A Question Asker
A Question Asker

Reputation: 3311

Using the serial datatype as a foreign key

Lets say that I have two tables.

The first is: table lists, with list_id SERIAL, list_name TEXT

The second table is, trivially, a table which says if the list is public: list_id INT, is_public INT

Obviously a bit of a contrived case, but I am planning out some tables and this seems to be an issue. If I insert a new list_name into table lists, then it'll give me a new serial number...but now I will need to use that serial number in the second table. Obviously in this case, you could simply add is_public to the first table, but in the case of a linking list where you have a compound key, you'll need to know the serial value that was returned.

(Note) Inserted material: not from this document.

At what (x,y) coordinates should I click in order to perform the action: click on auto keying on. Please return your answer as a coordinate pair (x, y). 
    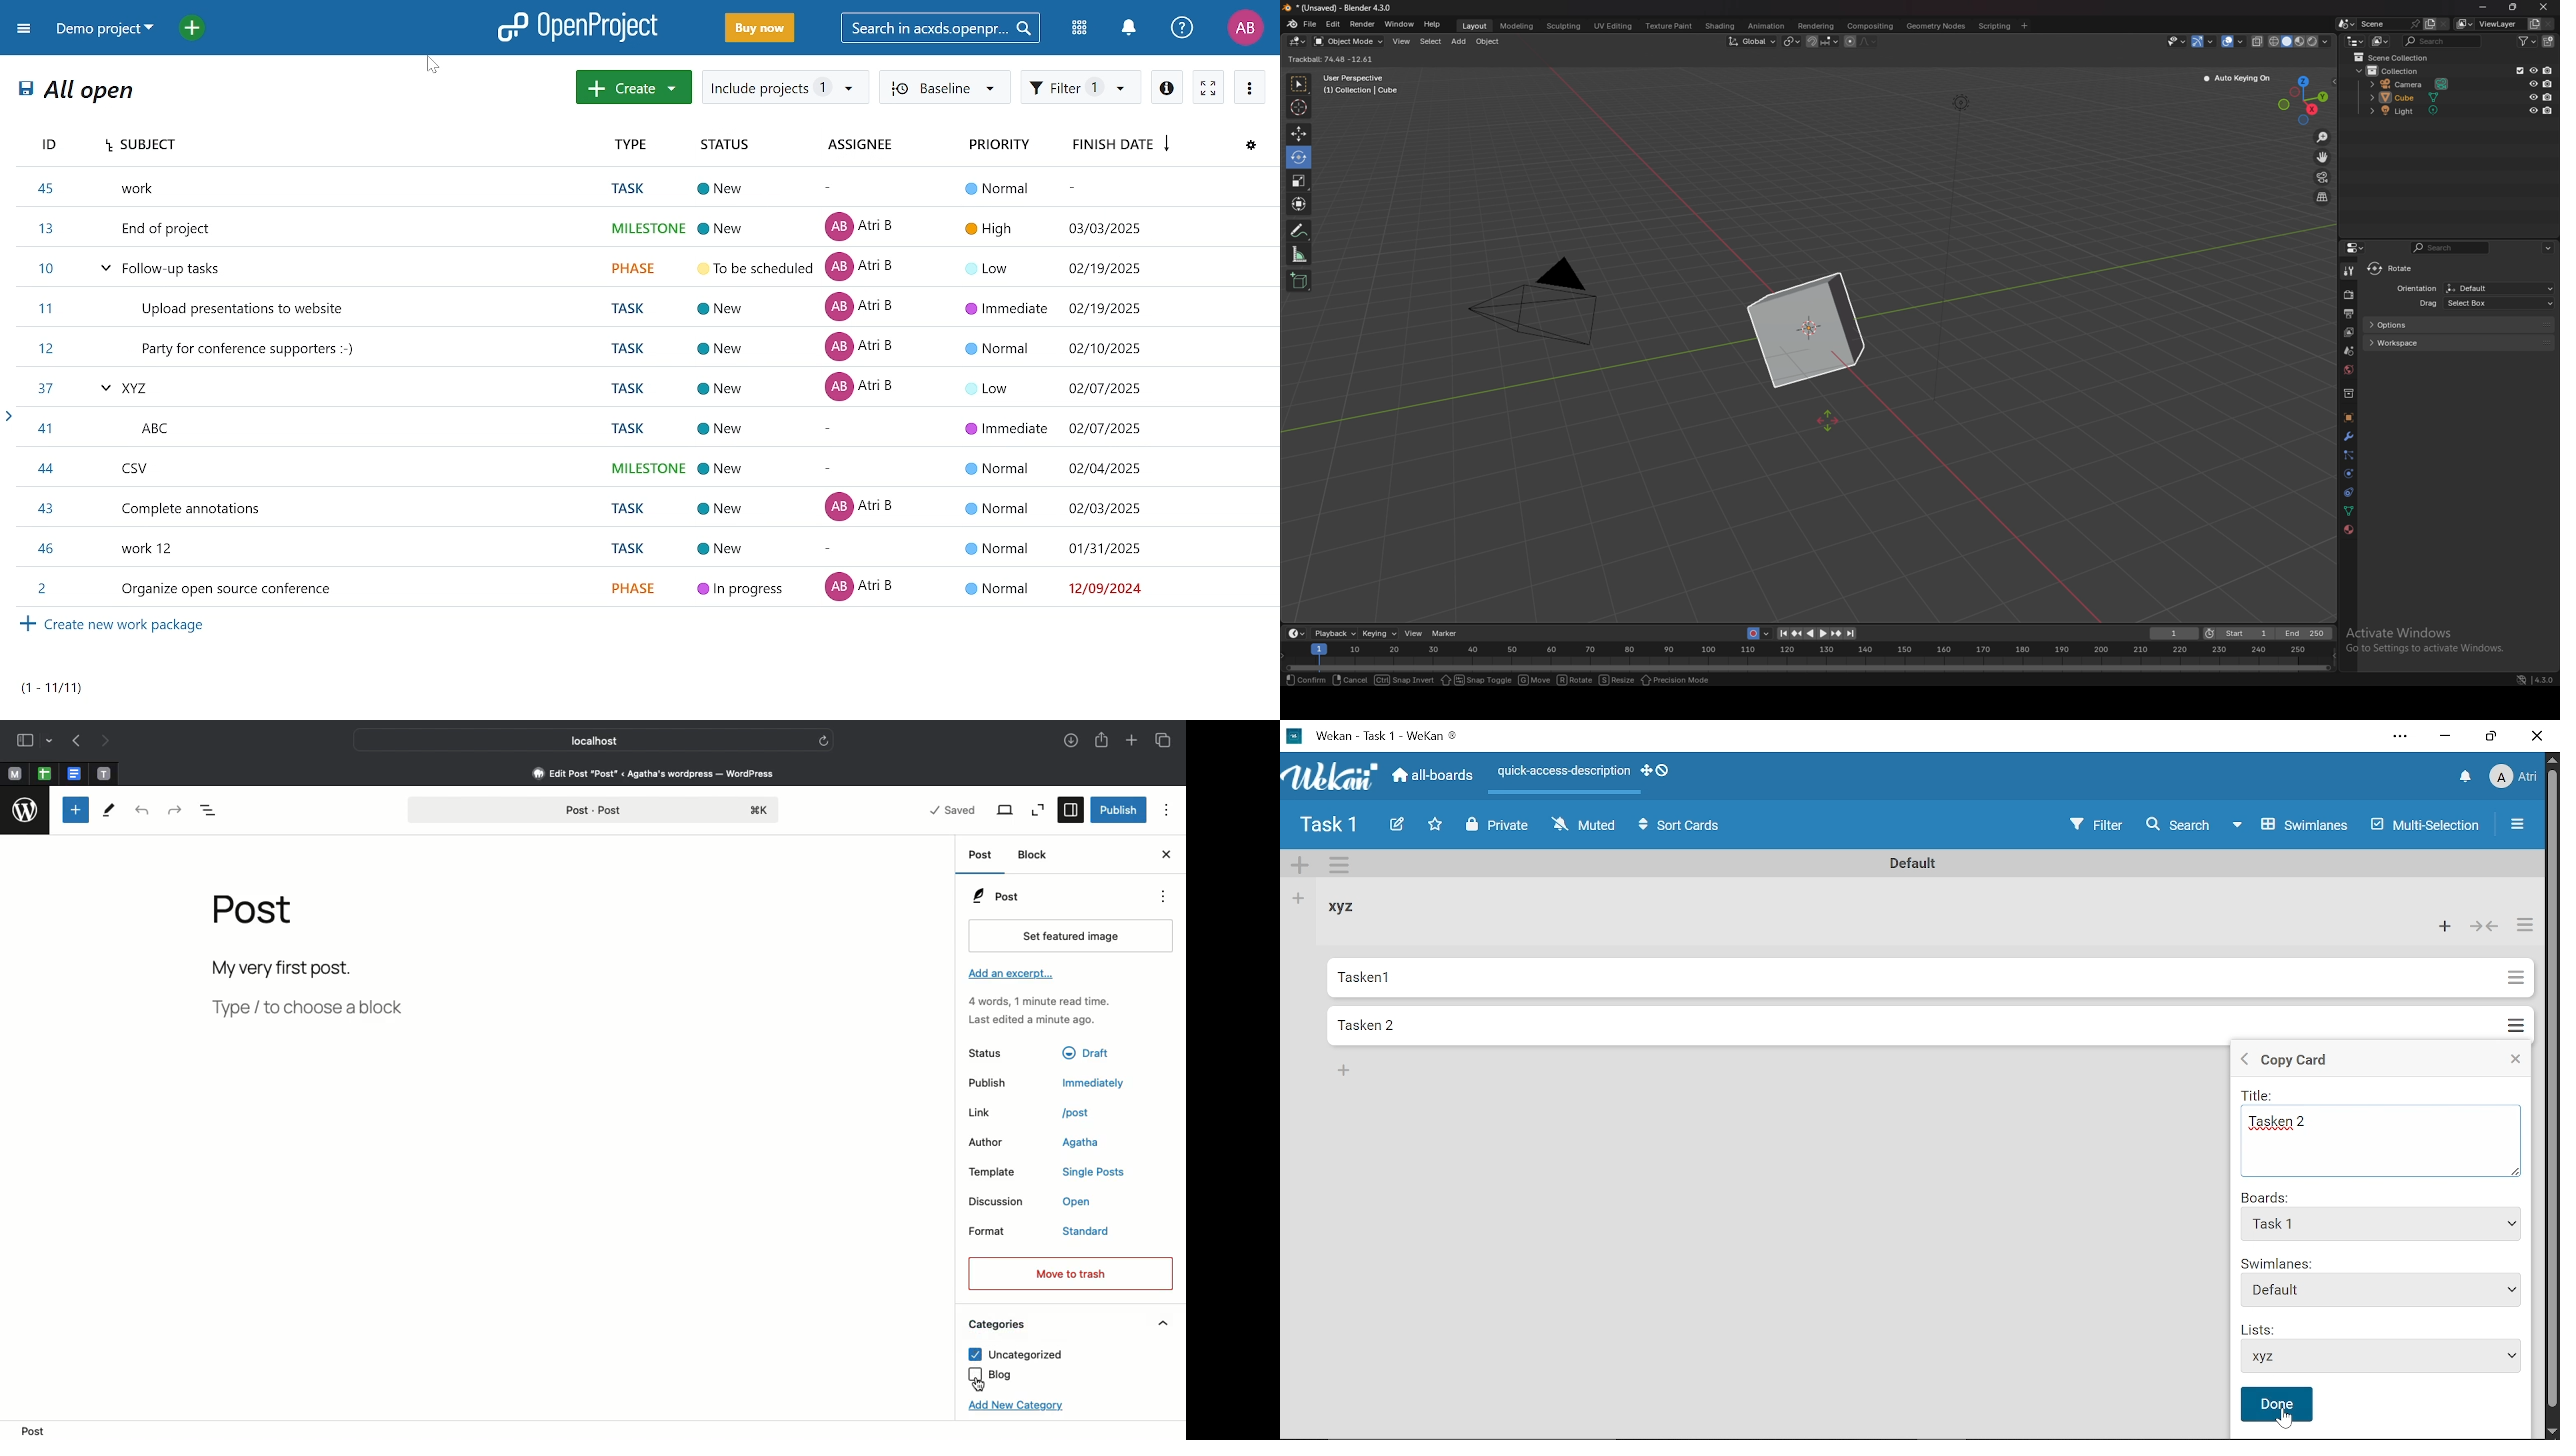
    Looking at the image, I should click on (2237, 79).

How do people usually handle this? Do they get the return type from the insert using whatever system they're interacting with the database with?

Upvotes: 3

Views: 1979

Answers (1)

mu is too short
mu is too short

Reputation: 434585

One approach to this sort of thing is:

INSERT into the first table, use lastval() to get the "value most recently obtained with nextval for any sequence" (in the current session), and then use that value to build your next INSERT.

There's also INSERT ... RETURNING:

The optional RETURNING clause causes INSERT to compute and return value(s) based on each row actually inserted. This is primarily useful for obtaining values that were supplied by defaults, such as a serial sequence number.

Using INSERT ... RETURNING id basically combines the first two steps above into one so you'd do:

  • INSERT ... RETURNING id
  • INSERT ...

where the second INSERT would use the id returned from the first INSERT.